Its full report is still to be published but energy minister Paul Wheelhouse revealed the reason for Dundee’s rejection in a response to a written parliamentary question by Conservative MSP Bill Bowman.
He said the approach to the docks only has a depth of six metres, not the nine metres required, and with dredging work, the approach to Dales Voe in Shetland will be 24 metres deep.
He said: “Although Dundee is suitable for a range of decommissioning works, because the approach depth was insufficient for those projects requiring a deep water port, it was therefore not assessed further than Stage 1, as the depth in approach channel did
not meet the required criteria in this stage.”
Stuart Wallace, chief operating officer of Forth Ports, which owns the Port of Dundee, hit back, saying the dock was easily capable of handling large-scale decommissioning work.
He said: “The Port of Dundee has the largest permanent quayside crane, strongest quayside and biggest indoor decommissioning facility in Scotland.
“The port is strongly positioned for decommissioning work following significant private investment by its owner, Forth Ports, and its partners who have based their businesses at the port, including Oilmac and Augean. This creates a strong decommissioning hub offer for the market.
“The Port of Dundee regularly welcomes large offshore jack-up rigs into the Tay and can handle all vessels that any other East of Scotland port can currently accept. There are only three vessels operating in the market that require 30m+ water depth to operate, however this is a very small part of the total market.
“With additional investment, the approach channel to the port could be enhanced to further improve the port’s marine capabilities.”
Opposition politicians have demanded the Scottish Government do more to promote Dundee as a site for decommissioning work because of its advantages over other ports, including Dales Voe.
Mr Bowman said: “It is disappointing to be told that Dundee did not pass the first test in the Ernst & Young document, although the SNP has still yet to publish the details.
“It may be that private investors would have had creative solutions to the depth challenge.
“But Dundee has much to offer beyond the depth of its water and we now need to push on and see real progress from the SNP Government to do that.
“Dundee – and affiliated sites in Angus and Fife – require promotion and technology to flourish as a decommissioning hub.
“The emerging North Sea sector could be worth £40 billion between now and 2040.”
Dundee-based Labour MSP Jenny Marra added: “The Scottish Government need to realise that the waterfront regeneration will be even more successful if good Dundee jobs come with it.
“We need to be firing on all cylinders so investing in decommissioning work for Dundee should be part and parcel of the SNP’s commitment to Dundee.
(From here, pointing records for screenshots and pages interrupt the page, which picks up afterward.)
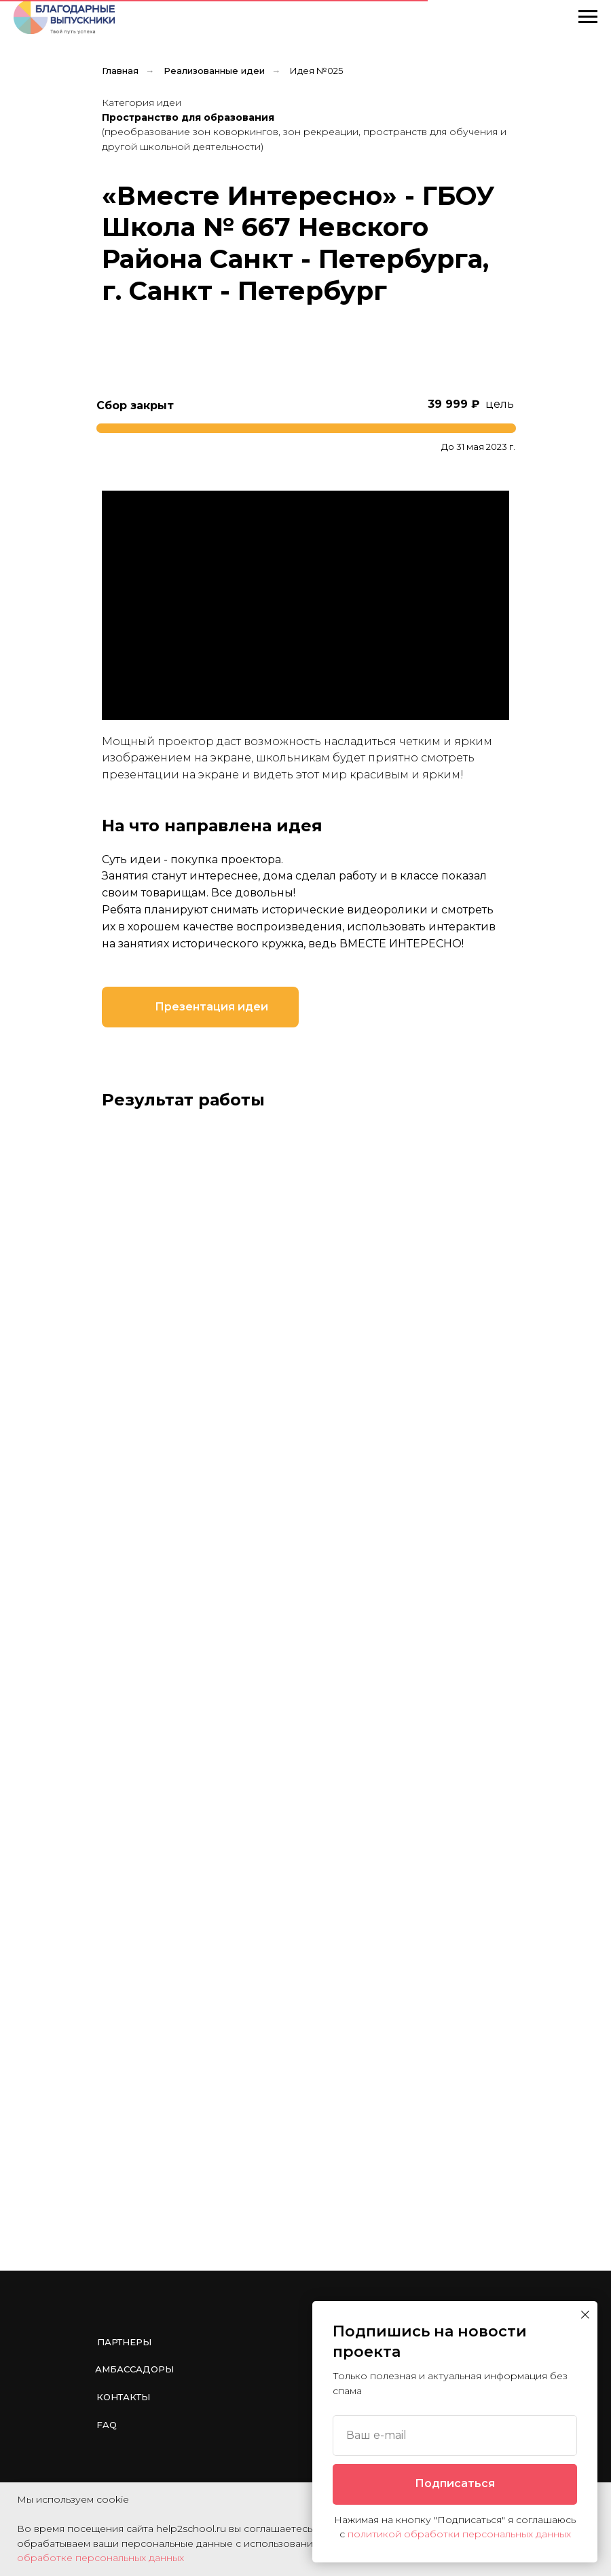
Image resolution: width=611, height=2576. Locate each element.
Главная (120, 70)
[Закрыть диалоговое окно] (585, 2315)
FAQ (106, 2424)
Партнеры (124, 2341)
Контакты (123, 2396)
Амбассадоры (134, 2369)
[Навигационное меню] (587, 17)
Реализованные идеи (214, 70)
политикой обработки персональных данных (459, 2534)
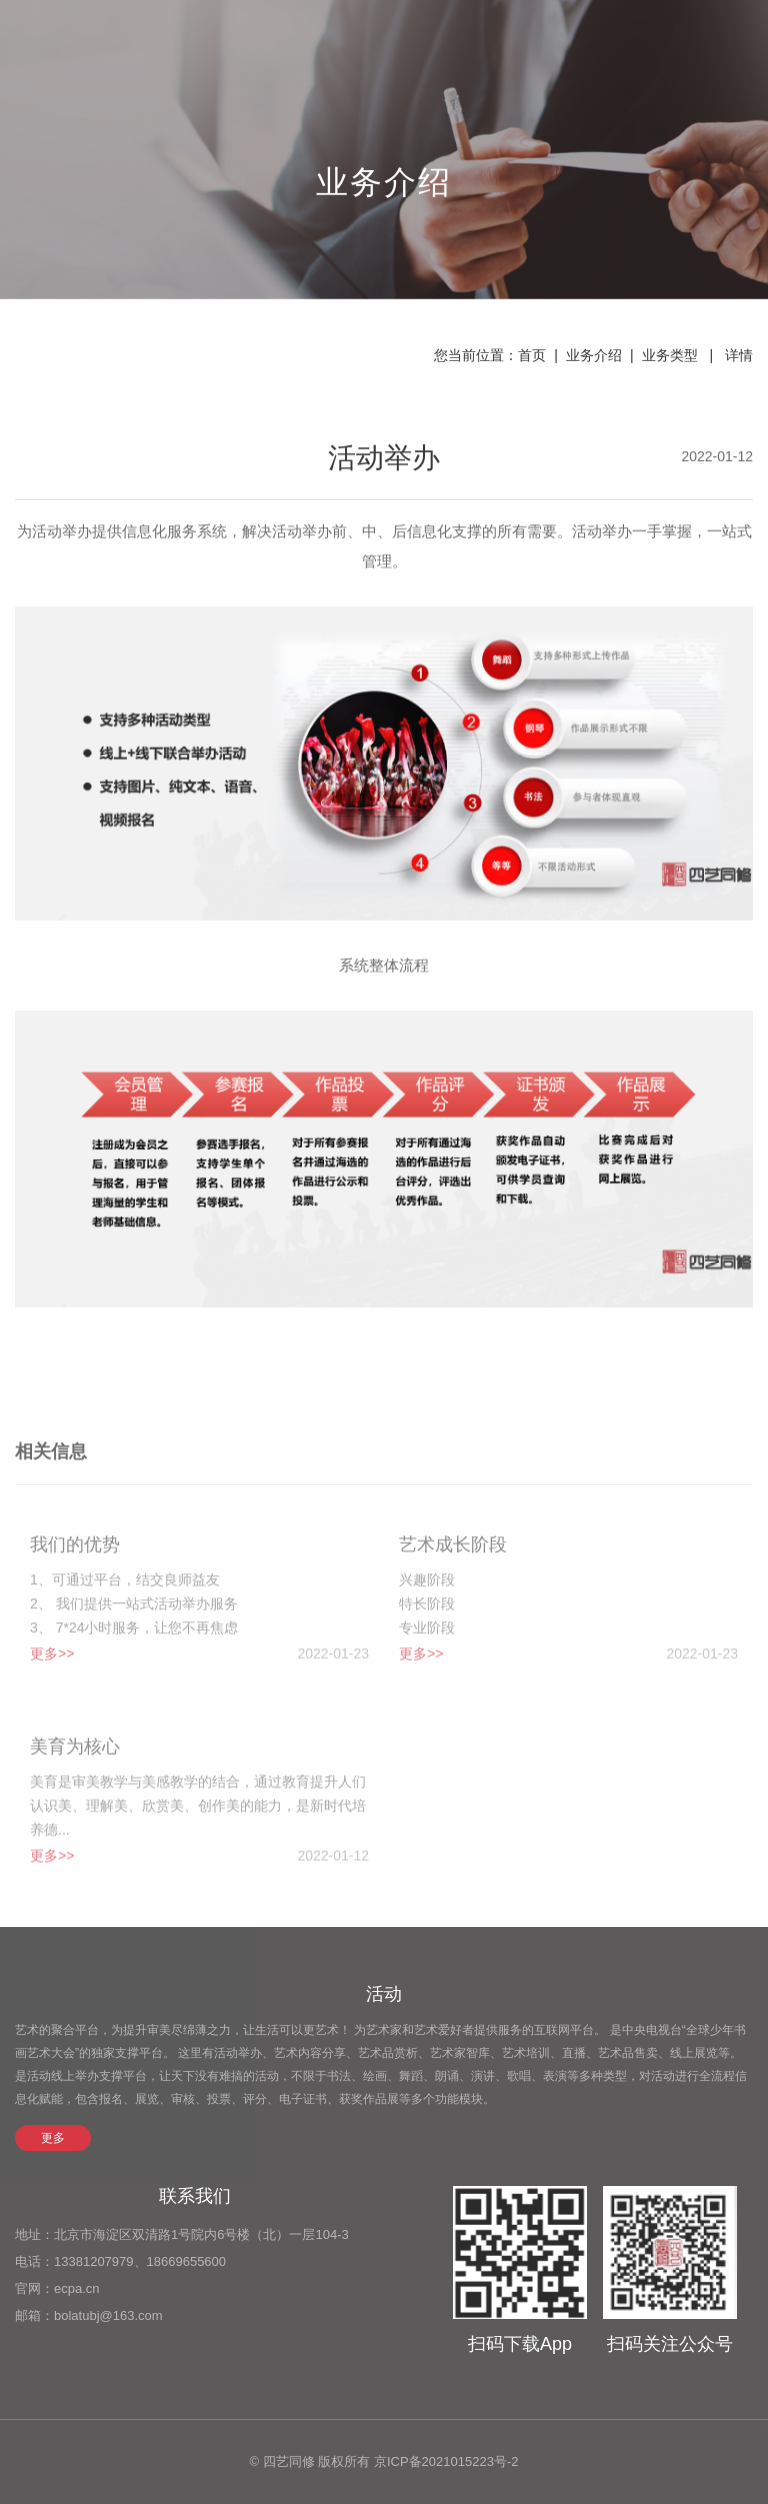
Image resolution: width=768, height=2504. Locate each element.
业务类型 (670, 357)
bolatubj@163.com (108, 2315)
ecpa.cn (77, 2288)
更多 (53, 2138)
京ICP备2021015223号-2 (446, 2461)
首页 (532, 357)
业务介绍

“It doesn’t stop with the V&A. It’s a great new start that needs a full economic plan from the Scottish Government for industry and investment.”
Callum Falconer, the chief executive of Dundeecom, the public-private partnership set up to create a decommissioning industry in Dundee, said earlier this month investment in Shetland was undermining the work already under way to turn Dundee into a “decommissioning-ready” city.